> _Bron_
________
* * *
Ik zou een paar bladzijden schrijven bij het hiernevens afgebeelde werk van Frans Huygelen. - Huygelen was een vakman vóór hij zich een kunstenaar noemen dorst. Marmer, steen, ivoor hebben voor hem geen geheimen. Hij kon ‘kappen’ vóór hij aan scheppen denken zou. En wanneer hij daartoe gerijpt was, wist zijn hand zonder falen de vormen uit het blok te slaan, die er, zooals ieder waarachtig kunstenaar weet, voor hem in verborgen liggen. Zijn hamer scandeerde het ‘Sesame’ dat de ziel van het marmer zou ontsluiten.
Men heeft, tien of vijftien jaar geleden, zijn werk wel eens ‘wat materieel’ genoemd. Geen nood! Het was een materialiteit van goed allooi; zij bereidde den weg voor tot vergeestelijking op heel wat zekerder wijze dan waar vergeestelijking gezocht werd in schraalheid en gebrekkigheid van vorm.
De hierbij afgebeelde werken zijn natuurgetrouw, in dien zin dat ze ons een machtige impressie van het leven geven. Maar ze zijn alles behalve een copie der werkelijkheid. Op één der foto's die ik onder oogen had, maar die hier niet is afgebeeld, was de kunstenaar zelf naast een zijner bustes gaan staan. Hij was dus ‘natuurgetrouw’ door de camera opgevangen. Naast hem het levenlooze marmer. Maar zie! Dat marmer leefde, ademde, keek, bewoog, zou gaan spreken... Hij zelve was, in vleesch en been, levenloos, doodsch, en, met zijn welnemen, heel leelijk. Dáár ligt het verschil tusschen de interpretatie en de mechanische weergave der natuur, tusschen het kunstwerk en de fotografie.
________
Aanwijzingen van woorden en elementen
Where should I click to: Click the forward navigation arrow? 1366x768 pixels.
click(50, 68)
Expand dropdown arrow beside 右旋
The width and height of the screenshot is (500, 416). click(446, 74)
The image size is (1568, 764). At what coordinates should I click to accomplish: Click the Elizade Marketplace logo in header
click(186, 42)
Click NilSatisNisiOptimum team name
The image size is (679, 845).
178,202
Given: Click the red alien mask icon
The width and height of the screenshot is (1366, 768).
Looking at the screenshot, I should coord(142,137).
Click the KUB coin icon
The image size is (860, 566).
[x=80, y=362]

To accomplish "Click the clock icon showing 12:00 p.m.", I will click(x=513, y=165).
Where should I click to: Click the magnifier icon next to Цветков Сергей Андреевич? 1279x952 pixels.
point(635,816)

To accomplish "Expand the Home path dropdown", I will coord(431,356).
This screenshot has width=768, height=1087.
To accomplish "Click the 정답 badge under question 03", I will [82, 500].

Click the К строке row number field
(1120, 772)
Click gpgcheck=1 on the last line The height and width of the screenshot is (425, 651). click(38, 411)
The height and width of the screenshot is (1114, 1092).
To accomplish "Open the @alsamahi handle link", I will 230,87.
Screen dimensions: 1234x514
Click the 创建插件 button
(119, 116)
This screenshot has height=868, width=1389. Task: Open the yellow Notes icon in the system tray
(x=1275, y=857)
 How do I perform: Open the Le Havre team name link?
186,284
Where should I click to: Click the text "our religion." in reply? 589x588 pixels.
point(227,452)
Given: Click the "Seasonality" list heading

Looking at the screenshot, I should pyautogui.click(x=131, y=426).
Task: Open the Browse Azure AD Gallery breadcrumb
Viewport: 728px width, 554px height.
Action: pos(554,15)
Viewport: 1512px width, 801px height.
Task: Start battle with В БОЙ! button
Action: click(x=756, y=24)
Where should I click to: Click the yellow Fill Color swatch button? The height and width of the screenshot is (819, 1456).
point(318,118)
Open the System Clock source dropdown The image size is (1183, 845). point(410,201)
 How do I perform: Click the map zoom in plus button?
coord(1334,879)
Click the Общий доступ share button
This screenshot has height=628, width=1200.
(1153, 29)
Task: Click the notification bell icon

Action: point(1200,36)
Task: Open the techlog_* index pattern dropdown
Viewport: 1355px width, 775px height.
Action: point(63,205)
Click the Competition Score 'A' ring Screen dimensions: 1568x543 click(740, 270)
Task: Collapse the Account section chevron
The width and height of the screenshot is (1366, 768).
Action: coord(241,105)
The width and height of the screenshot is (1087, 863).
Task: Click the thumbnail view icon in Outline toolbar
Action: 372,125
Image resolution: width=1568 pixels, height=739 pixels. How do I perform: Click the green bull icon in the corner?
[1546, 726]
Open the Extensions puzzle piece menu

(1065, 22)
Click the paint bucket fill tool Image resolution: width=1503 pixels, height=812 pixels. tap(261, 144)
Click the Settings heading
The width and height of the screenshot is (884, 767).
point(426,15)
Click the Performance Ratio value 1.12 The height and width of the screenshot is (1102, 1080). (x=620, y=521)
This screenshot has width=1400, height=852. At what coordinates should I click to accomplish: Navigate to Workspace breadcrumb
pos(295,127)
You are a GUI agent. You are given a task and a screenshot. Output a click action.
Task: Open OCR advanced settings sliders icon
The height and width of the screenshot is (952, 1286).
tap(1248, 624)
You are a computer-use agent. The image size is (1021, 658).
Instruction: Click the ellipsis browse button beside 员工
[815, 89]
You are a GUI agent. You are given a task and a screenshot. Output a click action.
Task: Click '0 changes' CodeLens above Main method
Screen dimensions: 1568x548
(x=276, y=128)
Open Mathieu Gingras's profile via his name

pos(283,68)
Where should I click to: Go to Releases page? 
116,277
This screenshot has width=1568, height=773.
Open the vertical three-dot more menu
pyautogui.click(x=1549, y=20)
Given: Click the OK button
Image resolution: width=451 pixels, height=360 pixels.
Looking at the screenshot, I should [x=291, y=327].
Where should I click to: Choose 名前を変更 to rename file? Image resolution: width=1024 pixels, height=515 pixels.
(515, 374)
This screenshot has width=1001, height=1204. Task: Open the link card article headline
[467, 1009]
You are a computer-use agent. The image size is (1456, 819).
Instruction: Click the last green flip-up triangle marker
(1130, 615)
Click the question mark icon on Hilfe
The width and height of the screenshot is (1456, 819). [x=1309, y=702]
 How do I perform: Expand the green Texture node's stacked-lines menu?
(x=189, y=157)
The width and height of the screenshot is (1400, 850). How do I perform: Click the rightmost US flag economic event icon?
________
> _Opdracht_
Zet de tekst over het werk van Frans Huygelen alsjeblieft voort, te beginnen na de laatste zin.

> _Resultaat_
Alle kunst, zij weze Egyptisch, Grieksch, middeleeuwsch of modern, is eerst dan werkelijk groot, wanneer het leven er in klopt en ademt. Alle rijkdom van gedachten en gevoel blijft steriel, wanneer hij zich niet in levende vormen te uiten weet. Stylisatie en synthese bestaan er niet in, de natuur te verstarren en te verarmen, maar er het meest wezenlijke van te vatlen en te doen spreken, en uit haar overvloed de vormen te kiezen waarin onze eigen gevoelens en betrachtingen zich het volledigst kunnen uitspreken.
Dit heeft Huygelen gevoeld en begrepen, onbewust misschien in zijn vroeger werk, waar hij, in zijn worsteling met de stof niet steeds boven het stoffelijke uitkwam, - maar met groeiende overtuiging naarmate zijn kunst rijpte en zich verhief.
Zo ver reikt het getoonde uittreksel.